Followed your instructions in comment 10 and the inkscape binary started without crashing 10/10 times. Looks good.

Good to learn that 7-zip can unpack RPM on windows - that will come in handy.

It is probably time for revision 30 of devlibs, with the newer Cairo included.

What led you to the conclusion this was a Cairo issue?

Thanks.

Side note - upgrading the mingw build environment to the latest versions of everything did not independently resolve this issue. However, the mingw build environment does not include libcairo, which is only in devlibs.

Revision history for this message
ScislaC (scislac) wrote :

Don't ask about what led me to that conclusion. The best I can tell you is that a handful of recent commits switched us to using cairo in more places and a ton of bugs have been fixed (and apparently also introduced) in the recent release of cairo 1.12. In the end it was a really lucky first guess. :D

I'm going to update this report to correctly reflect against the devlibs given your confirmation.

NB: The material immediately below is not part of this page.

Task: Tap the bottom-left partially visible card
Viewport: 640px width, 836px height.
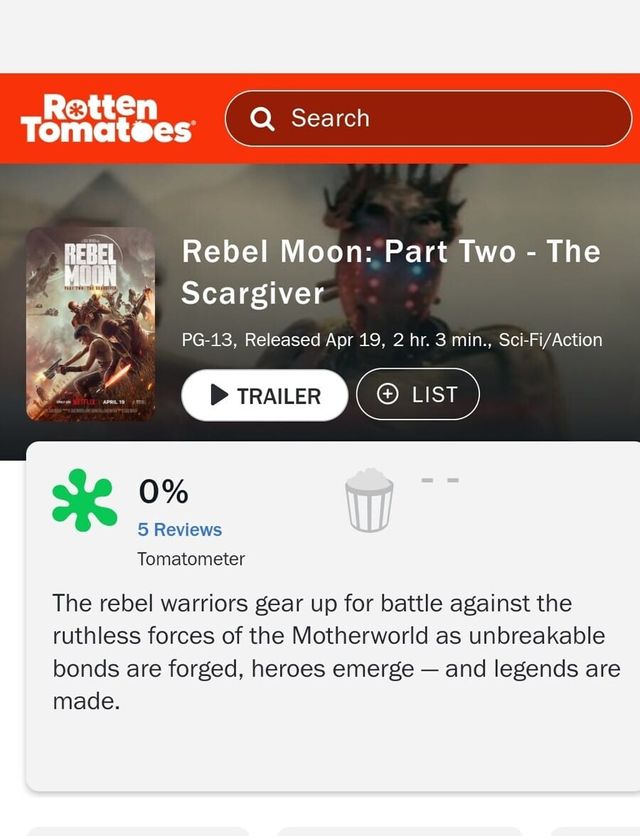Action: click(136, 831)
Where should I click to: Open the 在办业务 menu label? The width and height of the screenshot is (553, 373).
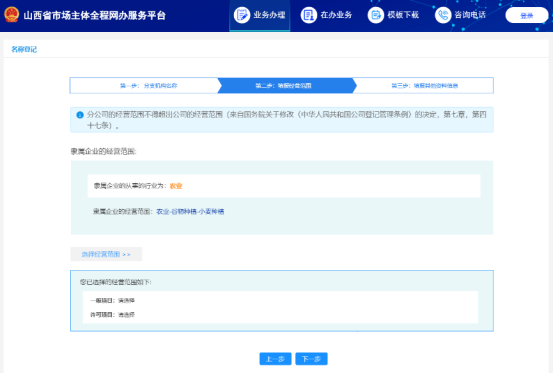tap(336, 15)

Changed in inkscape-devlibs:
status: New → Confirmed
importance: Undecided → High
Changed in inkscape:
status: Confirmed → Invalid
Revision history for this message
David Mathog (mathog) wrote :

Hate to play devil's advocate, but I've been programming for well over 30 years, and could not count the number of times I have seen programs where making minor changes would move incorrect memory accesses from safe to unsafe locations (or vice versa). So, since we still have no actual data on where things were really going wrong, it is entirely possible that all using the new library did was (temporarily) move the illegal access point(s) to safe locations.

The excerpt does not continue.